Nombre: ANTONIO RICARDO ALEXANDRE BRASIL
Fecha de publicación: 24/11/2025
Junta de examinadores:
| Nombre |
Papel |
|---|---|
| CLARIMAR JOSÉ COELHO | Examinador Externo |
| DANILO SALES BOCALINI | Examinador Interno |
| FILIPE WALL MUTZ | Examinador Interno |
| KARIN SATIE KOMATI | Examinador Externo |
| PATRICK MARQUES CIARELLI | Presidente |
Sumario: Somatotype is a method that classifies the human body as the combination of three
components: endomorph, ectomorph, and mesomorph, with applications in both health
and sports domains. Currently, the most common approach to estimating somatotype
relies on anthropometric measurements collected directly from the human body, which
requires trained specialists, is time-consuming, and prone to human error.
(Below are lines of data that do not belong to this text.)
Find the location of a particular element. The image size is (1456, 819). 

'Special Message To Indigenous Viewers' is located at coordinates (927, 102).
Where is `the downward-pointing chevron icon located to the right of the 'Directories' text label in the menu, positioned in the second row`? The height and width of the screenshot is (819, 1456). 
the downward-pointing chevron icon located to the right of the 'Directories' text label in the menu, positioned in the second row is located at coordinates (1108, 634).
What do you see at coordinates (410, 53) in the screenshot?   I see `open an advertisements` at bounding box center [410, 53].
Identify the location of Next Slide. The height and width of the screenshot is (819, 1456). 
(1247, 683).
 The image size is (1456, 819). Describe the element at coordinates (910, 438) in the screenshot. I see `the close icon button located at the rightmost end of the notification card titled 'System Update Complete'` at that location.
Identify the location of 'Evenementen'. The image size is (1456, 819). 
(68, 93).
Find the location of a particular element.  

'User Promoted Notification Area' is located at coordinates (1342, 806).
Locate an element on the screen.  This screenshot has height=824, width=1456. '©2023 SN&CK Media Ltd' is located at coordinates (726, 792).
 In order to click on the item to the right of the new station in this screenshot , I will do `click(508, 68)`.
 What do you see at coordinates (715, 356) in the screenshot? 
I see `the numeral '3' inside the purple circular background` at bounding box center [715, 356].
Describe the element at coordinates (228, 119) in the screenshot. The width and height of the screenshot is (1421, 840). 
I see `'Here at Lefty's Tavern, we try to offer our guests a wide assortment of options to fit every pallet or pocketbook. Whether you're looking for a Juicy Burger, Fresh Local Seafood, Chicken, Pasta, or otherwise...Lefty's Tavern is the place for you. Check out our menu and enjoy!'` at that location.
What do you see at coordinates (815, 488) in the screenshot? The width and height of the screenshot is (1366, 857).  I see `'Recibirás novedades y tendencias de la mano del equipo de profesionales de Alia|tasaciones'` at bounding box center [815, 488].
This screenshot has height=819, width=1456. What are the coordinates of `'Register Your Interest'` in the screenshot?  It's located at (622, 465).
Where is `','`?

In view of these
limitations, this work proposes the use of convolutional neural networks as an approach for
estimating and classifying somatotype from digital images, exploring three datasets: two
used in previous studies, one containing images of 46 individuals and another with 339
body images obtained through 3D scanning, and a dataset collected for the present study,
comprising images and measurements of 122 individuals. Experiments were conducted
focused on tasks of classification and estimation of the numerical values of the somatotype
components. Preliminary results indicate that it is possible to achieve up to 97% accuracy
in predicting an individual’s predominant somatotype and to estimate the somatotype
components with a mean squared error (MSE) as low as 0.02, revealing promising findings
and opening new perspectives for estimating somatotype using computational methods.